In this important ruling, the Court of Appeal (CoA) in a unified decision dismissed the appeal on all three grounds and upheld almost all of the reasoning at first instance. In dismissing the appeal the CoA made the following points.
A global license is capable of being FRAND - The CoA held that the judge "was entitled to find that in all the circumstances only a global licence would be FRAND," and further noted that "there may be circumstances in which...only a global licence or at least a multi-territorial licence would be FRAND." The CoA rejected the point raised by Huawei that Mr. Justice Birss had improperly adjudicated the validity and infringement of foreign standard essential patents (SEPs) in setting a FRAND rate on global terms. The CoA's view was that he had determined global FRAND terms that Unwired Planet was required to offer to Huawei by its supranational undertaking to the European Telecommunications Standards Institute (ETSI); rejecting such terms could only result in national-level relief.

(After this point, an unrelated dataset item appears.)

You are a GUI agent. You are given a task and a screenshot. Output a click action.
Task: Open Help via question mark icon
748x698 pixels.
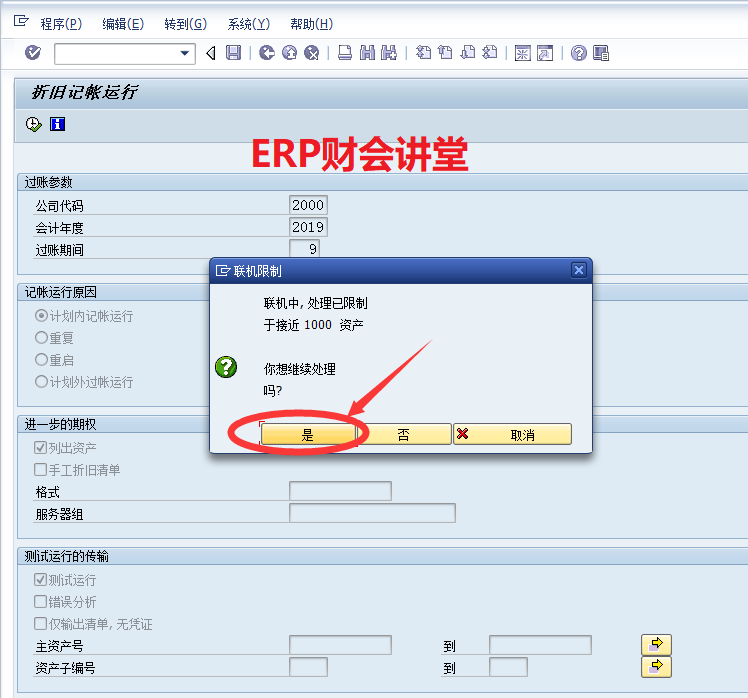(579, 53)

There is not only one set of terms capable of being FRAND The CoA held that Mr. Justice Birss had fallen into error in determining that only one set of FRAND terms existed. According to the CoA, it was "unreal to suggest that two parties, acting fairly and reasonably, will necessarily arrive at precisely the same set of licence terms as two other parties, also acting fairly and reasonably and faced with the same set of circumstances." The CoA's position was that if two sets of terms were determined by a court or tribunal to be FRAND, then the SEP owner satisfied its obligations to ETSI by offering either set. But, the CoA did not think that such error made a difference to whether it would uphold the decision. There is no "hard edged" non-discrimination - The CoA agreed that the discrimination prong of FRAND is not "hard-edged," stating that "[i]t is difficult to identify any underlying purpose which would support the hard-edged discrimination rule," which would be "akin to the insertion of the rejected 'most favoured licensee' clause"; the hard-edged approach "gives unwarranted primacy to that limb, in that a licence granted at a lower rate, no matter how low, will always trump the benchmark fair and reasonable rate." The CoA's view was that the ETSI FRAND undertaking "should be construed in a way which strikes a proper balance between a fair return to the SEP owner and universal access to the technology without threat of injunction." However, it noted that an SEP owner may still breach competition law if it offers a low rate only to certain implementers and if there is evidence of an adverse effect of that on competition.
The Huawei v. ZTE process is not mandatory - The CoA agreed that the steps set out in Huawei are not a mandatory scheme (though one step is mandatory) with which failure to comply results in an automatic breach of Article 102 of the Treaty on the Functioning of the European Union (TFEU). Rather, the Court of Justice of the European Union (CJEU) scheme is a safe harbor, stepping outside of which may be an abuse. The CoA's view was that Huawei does impose an absolute requirement on the SEP owner "to notify the alleged infringer before commencing proceedings, and that the nature and content of that notice must depend on all the circumstances. Its purpose is to notify the alleged infringer of the rights said to be infringed and that it is prepared to licence the infringer on FRAND terms."